My second day on the Walk into History (WIH) started off pretty slowly, after a fairly restless nights sleep I awoke up to very light rain falling on the tent, hmmm that wasn’t part of the plan. The forecast had looked very promising when I left yesterday but somewhere along the way things had obviously changed a bit. Now the rain was only very light, just a mist really, but it was enough of an excuse for me to stay in the tent snoozing. Luckily by around 9am the precipitation had stopped and I figured that I’d better crawl out of the tent and face the day. Once again the mozzies were on hand to greet me and while I enjoyed my yogurt and muesli they enjoyed my blood, with all creatures appetites satisfied I packed up my wet tent, flicking of a couple of leeches as I did. Apart from me being super lazy, the other reason that I’d taken my time firing up this morning was that I’d figured that the now wet scrub that crowded the track would be real leech territory, I was clutching at straws a little but I was hoping that as the scrub dried out a bit during the day a few of the leeches might disappear. Now I’m not sure if it was my cunning plan or not but I didn’t pick up a another leech for the remainder of the walk.
Setting off this morning the Victorian Hardwood tramway immediately crossed the Ada River on a long section of duck boards, this is a very pretty section of the walk with the remains of the old trestle bridge slowly being reclaimed by the forest adding even more interest. Climbing away from the river and leaving the duck boards behind I was soon walking past the alternative campsite, it was definitely a good call camping at the mill site as this spot was pretty ordinary (IMHO). The tramway climbs gently through some drier forest, crossing Dowey Spur Road before suddenly arriving at the High Lead winch station. This marked the spot where I would start a very steep descent, it also marked the spot where I got Telstra coverage judging by the amount of beeping coming from the top of my pack.

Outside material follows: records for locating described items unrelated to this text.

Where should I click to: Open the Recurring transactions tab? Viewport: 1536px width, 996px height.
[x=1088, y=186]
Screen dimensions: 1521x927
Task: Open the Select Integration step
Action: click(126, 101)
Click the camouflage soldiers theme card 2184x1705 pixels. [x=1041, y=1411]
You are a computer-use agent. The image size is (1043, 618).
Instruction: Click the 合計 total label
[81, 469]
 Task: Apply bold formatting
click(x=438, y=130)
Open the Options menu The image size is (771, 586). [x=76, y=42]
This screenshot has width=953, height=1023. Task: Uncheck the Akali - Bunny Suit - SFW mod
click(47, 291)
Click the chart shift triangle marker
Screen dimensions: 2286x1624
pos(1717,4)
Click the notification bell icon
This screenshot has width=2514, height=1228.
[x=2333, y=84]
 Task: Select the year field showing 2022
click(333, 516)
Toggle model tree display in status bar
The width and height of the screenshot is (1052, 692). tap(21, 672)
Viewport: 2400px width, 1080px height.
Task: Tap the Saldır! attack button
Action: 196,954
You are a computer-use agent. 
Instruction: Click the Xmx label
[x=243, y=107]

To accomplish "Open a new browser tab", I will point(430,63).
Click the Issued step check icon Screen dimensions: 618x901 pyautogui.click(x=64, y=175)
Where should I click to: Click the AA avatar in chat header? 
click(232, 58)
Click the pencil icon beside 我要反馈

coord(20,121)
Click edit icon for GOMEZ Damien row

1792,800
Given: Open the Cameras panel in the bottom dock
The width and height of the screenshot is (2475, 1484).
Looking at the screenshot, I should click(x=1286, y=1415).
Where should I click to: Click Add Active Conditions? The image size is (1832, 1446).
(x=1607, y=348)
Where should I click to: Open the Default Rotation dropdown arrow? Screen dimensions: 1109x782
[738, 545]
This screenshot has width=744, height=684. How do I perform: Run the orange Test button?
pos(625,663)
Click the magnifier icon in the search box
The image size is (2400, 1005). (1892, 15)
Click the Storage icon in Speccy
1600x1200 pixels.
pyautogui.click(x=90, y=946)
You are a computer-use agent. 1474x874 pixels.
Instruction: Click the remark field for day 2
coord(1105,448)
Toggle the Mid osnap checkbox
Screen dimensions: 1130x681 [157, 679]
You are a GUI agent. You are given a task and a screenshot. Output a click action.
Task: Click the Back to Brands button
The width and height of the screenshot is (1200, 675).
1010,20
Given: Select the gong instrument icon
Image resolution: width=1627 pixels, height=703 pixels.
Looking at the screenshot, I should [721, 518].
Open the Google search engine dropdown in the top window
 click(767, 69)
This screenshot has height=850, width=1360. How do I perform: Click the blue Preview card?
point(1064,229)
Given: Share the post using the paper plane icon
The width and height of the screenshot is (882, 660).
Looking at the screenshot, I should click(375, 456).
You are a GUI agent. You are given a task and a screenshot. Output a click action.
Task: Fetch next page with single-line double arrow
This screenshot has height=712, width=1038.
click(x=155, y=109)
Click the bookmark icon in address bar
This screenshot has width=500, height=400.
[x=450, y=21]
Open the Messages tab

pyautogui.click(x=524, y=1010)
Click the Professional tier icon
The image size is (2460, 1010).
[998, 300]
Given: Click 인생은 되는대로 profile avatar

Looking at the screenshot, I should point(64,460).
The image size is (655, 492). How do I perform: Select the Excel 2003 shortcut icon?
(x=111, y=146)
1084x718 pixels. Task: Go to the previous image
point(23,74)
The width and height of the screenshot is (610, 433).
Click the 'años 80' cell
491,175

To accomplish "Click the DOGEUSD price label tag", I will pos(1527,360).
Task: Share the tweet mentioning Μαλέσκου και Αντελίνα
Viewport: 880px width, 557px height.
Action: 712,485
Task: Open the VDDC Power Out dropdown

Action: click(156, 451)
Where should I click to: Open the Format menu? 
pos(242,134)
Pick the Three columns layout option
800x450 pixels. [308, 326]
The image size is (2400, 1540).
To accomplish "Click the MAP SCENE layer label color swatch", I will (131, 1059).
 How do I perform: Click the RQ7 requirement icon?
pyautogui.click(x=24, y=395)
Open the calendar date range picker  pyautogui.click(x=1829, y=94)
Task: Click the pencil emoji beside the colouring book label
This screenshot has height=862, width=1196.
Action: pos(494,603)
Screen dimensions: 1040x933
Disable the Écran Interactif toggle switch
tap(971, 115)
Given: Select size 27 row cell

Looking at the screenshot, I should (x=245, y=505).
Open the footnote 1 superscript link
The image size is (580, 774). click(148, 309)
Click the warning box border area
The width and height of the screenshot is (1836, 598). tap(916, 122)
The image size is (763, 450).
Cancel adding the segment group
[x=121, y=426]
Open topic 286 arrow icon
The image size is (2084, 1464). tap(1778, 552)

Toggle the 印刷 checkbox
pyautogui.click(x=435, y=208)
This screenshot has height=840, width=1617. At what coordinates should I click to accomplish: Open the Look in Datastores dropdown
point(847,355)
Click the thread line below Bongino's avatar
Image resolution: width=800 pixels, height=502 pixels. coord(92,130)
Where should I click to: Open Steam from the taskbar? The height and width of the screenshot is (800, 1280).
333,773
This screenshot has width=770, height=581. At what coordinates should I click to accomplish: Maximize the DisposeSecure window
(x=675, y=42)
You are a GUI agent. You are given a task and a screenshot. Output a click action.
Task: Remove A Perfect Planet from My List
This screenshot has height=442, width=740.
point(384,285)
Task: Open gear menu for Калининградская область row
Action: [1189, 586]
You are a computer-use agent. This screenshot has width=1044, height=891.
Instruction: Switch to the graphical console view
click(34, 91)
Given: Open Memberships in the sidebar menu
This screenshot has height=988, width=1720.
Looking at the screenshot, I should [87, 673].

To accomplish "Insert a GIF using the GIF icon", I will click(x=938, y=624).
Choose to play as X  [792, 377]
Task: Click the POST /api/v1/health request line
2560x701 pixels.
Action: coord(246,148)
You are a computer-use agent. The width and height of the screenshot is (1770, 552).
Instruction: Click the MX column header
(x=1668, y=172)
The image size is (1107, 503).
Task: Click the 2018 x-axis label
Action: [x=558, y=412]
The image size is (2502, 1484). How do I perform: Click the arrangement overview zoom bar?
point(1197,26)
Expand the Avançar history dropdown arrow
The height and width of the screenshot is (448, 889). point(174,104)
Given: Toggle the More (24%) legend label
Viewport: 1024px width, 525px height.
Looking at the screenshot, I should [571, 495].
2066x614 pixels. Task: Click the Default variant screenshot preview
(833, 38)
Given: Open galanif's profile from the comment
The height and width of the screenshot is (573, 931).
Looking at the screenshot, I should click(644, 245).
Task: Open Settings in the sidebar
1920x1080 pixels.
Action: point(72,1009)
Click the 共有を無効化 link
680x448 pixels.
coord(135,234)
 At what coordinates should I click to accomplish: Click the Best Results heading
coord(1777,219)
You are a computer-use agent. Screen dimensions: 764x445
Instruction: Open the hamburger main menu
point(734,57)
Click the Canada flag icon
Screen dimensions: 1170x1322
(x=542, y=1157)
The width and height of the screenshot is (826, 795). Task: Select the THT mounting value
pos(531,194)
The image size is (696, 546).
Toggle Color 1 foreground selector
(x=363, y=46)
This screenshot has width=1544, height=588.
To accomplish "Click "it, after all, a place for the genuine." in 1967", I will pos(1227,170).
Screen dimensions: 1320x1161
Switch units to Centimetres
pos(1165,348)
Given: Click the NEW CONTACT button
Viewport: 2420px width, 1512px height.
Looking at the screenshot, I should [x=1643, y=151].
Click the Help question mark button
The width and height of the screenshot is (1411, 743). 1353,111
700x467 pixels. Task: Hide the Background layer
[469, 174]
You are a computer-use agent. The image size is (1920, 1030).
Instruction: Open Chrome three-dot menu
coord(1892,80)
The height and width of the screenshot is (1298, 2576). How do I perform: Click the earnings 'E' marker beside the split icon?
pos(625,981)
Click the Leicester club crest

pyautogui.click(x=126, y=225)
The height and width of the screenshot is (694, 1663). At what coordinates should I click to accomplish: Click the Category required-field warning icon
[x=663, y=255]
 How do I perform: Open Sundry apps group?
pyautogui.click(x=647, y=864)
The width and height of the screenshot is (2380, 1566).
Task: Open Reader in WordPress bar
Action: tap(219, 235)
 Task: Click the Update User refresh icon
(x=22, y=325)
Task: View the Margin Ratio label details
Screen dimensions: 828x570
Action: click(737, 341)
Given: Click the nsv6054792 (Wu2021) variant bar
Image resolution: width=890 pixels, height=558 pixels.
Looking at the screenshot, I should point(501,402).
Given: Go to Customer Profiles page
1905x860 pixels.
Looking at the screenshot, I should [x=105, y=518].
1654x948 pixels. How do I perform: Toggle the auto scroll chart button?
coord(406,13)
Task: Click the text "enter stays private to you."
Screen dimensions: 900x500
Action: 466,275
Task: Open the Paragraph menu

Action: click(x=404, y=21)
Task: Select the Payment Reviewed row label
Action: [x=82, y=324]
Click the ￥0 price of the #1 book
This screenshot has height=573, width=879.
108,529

|The remains of the old tramway trestle bridge at Ada River.|
|The walk along Big Creek was another enjoyable section of the WIH.|
|I dunno who was more surprised, me or my Copperhead mate!|
|The initial section of the tramway along the Latrobe River is wedged between the river and the road.|
|There are a few nice cascades along this section, this one had it's own little plunge pool.|
|Descending down off The Bump the route was clear again.|
|The WIH passes very close to a few of the local houses in Powelltown.|
I walked 22.6 kilometres today and climbed 240 metres on todays medium grade walk. While the tramways today were a little rougher than those on day 1 the going was still pretty good, the only time things got a little vague was when I was looking for the old track that passes the site of Nayook West before climbing up to the top of The Bump. I suspect the correct route follows the old road that leaves Yarra Junction - Noojee Road opposite where the Latrobe River Tramway enters it, but I just wondered up the main road for a few hundred metres. Over the course of the two day walk I walked a total of 44.6 kilometres and climbed 869 metres. I was using the notes and mud map out of Glenn Tempest’s old book Weekend Walks Around Melbourne, somewhat amazingly you can still order this book, which dates back to 2003 through Glenn’s website. For such an old book the notes are still fairly accurate.